American ballet dancer and choreographer

Peter Walker (born ) is an American ballet dancer and choreographer. He joined the New York City Ballet (NYCB) in 2012 and was promoted to principal dancer in 2022. He choreographed Ten in Seven (2016) and Dance Odyssey (2018) for NYCB, as well as the 2020 film I'm Thinking of Ending Things.

==Early life and training==
Walker was raised in Fort Myers, Florida. He began learning tap dancing at age eight, before focusing on ballet after being convinced by his ballet teacher and former New York City Ballet principal dancer Melinda Roy. He took part in School of American Ballet's summer program in 2006 and 2007, before entering the scholl full-time in 2007. Whilst a student, he appeared in a ballet choreographed by Lauren Lovette. In his last year at the school, he choreographed a pas de deux for the student workshop. One of the dancers slated to perform got injured, so Walker danced his part.

==Career==
Walker became an apprentice with the New York City Ballet in spring 2011, and was invited to make a ballet for the New York Choreographic Institute in the summer. The next year, while he was injured, he was invited to choreograph for the institute again. He joined the company in fall 2012. He was cast in several featured roles when he was still in the corps de ballet, including in Balanchine's A Midsummer Night's Dream and Agon, Bigonzetti's Oltremare, for which he was cast at the last minute, and as Romeo in Martins' Romeo + Juliet.

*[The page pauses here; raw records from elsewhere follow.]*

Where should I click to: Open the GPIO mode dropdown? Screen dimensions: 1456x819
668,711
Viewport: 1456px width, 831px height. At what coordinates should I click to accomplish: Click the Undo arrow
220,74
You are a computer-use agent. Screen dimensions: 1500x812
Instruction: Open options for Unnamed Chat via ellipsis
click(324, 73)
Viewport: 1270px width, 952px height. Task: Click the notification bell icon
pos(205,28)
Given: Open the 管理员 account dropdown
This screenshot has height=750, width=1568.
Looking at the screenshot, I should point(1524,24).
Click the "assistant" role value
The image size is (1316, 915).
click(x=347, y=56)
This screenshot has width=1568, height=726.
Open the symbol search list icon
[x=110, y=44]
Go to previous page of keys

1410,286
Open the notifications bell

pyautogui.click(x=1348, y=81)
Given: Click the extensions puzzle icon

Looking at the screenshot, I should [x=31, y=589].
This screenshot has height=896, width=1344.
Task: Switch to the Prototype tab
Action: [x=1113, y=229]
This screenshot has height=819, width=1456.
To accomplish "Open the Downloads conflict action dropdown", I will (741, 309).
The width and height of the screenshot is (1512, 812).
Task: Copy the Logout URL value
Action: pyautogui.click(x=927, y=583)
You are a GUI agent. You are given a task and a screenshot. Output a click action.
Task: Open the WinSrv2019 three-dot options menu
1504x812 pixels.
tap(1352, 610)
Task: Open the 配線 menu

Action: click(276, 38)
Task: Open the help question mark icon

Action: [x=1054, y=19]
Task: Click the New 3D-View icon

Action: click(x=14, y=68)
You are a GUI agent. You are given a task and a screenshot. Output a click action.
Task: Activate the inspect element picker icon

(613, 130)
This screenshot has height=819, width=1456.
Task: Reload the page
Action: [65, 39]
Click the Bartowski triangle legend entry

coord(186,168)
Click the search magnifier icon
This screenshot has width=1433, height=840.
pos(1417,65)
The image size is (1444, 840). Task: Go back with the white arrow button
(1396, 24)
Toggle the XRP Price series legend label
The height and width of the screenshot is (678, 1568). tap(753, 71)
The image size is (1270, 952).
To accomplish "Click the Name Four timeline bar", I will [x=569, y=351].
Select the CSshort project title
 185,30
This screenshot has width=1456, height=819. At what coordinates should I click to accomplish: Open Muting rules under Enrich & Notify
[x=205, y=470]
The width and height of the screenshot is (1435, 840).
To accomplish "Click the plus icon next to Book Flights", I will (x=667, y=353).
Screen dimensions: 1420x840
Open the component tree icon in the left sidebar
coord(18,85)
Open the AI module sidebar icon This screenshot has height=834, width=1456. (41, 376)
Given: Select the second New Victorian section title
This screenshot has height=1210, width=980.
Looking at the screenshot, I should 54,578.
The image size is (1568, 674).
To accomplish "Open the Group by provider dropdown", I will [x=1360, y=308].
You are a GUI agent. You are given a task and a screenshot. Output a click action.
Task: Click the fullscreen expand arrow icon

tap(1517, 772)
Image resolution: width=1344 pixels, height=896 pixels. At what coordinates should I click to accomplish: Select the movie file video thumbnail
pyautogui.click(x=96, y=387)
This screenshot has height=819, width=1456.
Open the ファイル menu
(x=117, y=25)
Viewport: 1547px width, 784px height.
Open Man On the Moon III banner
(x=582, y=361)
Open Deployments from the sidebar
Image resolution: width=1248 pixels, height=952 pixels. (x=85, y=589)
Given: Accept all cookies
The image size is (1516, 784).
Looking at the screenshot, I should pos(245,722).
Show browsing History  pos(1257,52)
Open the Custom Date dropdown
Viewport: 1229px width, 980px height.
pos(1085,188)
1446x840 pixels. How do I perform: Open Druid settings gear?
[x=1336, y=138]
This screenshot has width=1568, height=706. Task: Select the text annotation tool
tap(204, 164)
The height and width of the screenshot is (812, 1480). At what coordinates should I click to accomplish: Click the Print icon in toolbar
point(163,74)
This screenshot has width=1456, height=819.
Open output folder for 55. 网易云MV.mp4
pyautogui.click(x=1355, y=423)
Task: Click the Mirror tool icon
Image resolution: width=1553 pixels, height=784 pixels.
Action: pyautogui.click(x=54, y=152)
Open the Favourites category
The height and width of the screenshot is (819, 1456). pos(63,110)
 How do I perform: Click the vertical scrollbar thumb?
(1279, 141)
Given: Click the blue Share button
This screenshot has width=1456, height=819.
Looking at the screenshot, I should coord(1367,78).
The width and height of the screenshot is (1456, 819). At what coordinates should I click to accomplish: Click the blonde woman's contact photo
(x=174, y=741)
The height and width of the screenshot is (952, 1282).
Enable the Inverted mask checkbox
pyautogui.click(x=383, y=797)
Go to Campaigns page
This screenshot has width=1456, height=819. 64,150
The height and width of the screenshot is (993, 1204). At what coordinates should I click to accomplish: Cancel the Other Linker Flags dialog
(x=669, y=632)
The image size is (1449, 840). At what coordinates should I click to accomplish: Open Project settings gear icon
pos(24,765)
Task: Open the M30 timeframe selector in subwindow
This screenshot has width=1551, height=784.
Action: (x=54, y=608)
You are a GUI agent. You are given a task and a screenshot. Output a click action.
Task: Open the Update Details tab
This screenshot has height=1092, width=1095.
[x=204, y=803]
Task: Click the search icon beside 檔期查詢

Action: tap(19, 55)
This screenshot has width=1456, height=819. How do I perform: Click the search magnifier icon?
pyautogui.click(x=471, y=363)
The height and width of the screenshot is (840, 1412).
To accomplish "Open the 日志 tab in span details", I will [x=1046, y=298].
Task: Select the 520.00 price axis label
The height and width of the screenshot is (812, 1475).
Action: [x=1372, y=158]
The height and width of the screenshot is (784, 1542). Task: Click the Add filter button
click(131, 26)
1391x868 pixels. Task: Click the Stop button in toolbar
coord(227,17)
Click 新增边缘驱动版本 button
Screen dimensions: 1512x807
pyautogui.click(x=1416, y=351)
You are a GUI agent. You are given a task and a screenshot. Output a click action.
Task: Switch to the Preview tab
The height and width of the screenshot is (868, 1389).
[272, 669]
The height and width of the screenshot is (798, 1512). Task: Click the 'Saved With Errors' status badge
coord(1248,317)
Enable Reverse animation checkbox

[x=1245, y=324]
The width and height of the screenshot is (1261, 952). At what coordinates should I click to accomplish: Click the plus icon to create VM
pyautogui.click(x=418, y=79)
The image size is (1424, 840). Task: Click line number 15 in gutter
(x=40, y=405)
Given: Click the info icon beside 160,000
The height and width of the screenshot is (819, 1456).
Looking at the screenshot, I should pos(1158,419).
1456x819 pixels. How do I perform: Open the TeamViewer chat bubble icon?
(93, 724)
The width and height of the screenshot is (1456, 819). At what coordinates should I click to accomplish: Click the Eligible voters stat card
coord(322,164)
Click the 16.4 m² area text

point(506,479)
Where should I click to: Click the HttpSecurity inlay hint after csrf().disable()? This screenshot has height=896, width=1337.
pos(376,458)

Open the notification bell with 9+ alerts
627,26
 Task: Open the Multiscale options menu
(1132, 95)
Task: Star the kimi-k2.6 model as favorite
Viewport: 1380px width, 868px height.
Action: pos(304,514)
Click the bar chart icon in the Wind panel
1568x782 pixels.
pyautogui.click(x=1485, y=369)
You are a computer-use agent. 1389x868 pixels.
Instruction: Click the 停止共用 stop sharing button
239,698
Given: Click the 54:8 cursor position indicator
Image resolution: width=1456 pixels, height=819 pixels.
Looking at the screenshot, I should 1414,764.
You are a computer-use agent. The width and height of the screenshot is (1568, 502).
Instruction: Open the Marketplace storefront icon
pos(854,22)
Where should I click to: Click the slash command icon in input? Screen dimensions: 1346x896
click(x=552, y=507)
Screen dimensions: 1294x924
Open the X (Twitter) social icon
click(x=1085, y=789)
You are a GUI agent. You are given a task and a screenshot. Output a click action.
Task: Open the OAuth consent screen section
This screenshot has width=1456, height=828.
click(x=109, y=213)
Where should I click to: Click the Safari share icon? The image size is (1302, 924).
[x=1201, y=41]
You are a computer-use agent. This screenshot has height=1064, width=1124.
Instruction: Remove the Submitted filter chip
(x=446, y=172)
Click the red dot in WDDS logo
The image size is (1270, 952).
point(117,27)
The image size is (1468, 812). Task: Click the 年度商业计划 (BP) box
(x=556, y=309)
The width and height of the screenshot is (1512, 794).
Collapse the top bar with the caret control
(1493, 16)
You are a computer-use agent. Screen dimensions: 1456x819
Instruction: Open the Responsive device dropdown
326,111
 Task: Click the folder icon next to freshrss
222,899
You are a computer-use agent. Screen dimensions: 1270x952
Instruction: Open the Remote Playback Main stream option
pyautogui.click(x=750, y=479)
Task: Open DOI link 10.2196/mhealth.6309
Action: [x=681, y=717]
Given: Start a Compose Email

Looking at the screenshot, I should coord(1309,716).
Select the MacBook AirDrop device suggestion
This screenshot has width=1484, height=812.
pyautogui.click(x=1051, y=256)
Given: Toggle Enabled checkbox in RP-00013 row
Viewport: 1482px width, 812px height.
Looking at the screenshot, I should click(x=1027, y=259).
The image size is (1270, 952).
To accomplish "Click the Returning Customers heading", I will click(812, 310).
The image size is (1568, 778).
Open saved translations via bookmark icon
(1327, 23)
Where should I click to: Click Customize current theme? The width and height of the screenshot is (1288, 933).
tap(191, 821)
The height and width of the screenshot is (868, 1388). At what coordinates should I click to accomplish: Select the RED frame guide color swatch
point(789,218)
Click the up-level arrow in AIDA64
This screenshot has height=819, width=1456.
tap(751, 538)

In 2015, Walker choreographed for the School of American Ballet's Winter Ball. He used a commission score by Thomas Kikta, a classical guitarist. In 2016, he choreographed his first ballet for the NYCB Fashion Gala, entitled Ten in Seven, with Kikta again writing the score, and costumes designed by Jason Wu. In 2018, Walker choreographed his second ballet for the NYCB, Dance Odyssey, to music from Oliver Davis's albums Fight and Dance. In summer of that year, he choreographed in Munich for Bavarian State Opera's Young Choreographer program.

In October 2018, Walker was promoted to soloist at the NYCB, as one of the first dancers promoted by the company's interim leadership, after Peter Martins' abrupt retirement. As a soloist, he performed in Balanchine's Slaughter on Tenth Avenue, Orpheus and Kammermusik No. 2, in Robbins' Dances at a Gathering, in N.Y. Export: Opus Jazz, Peck's Rodeo: Four Dance Episodes, and Martins' Swan Lake, in which he portrayed Prince Siegfried. He originated roles in Abraham's The Runaway (2018), Liang's Lineage (2019) and Roberts' Emanon — in Two Movements (2022).

Walker choreographed a dream ballet sequence for Charlie Kaufman's 2020 film I'm Thinking of Ending Things. The number was inspired by the musical Oklahoma! and performed by Unity Phelan and Ryan Steele.

In 2022, Walker was promoted to principal dancer, following several veteran dancers' retirements.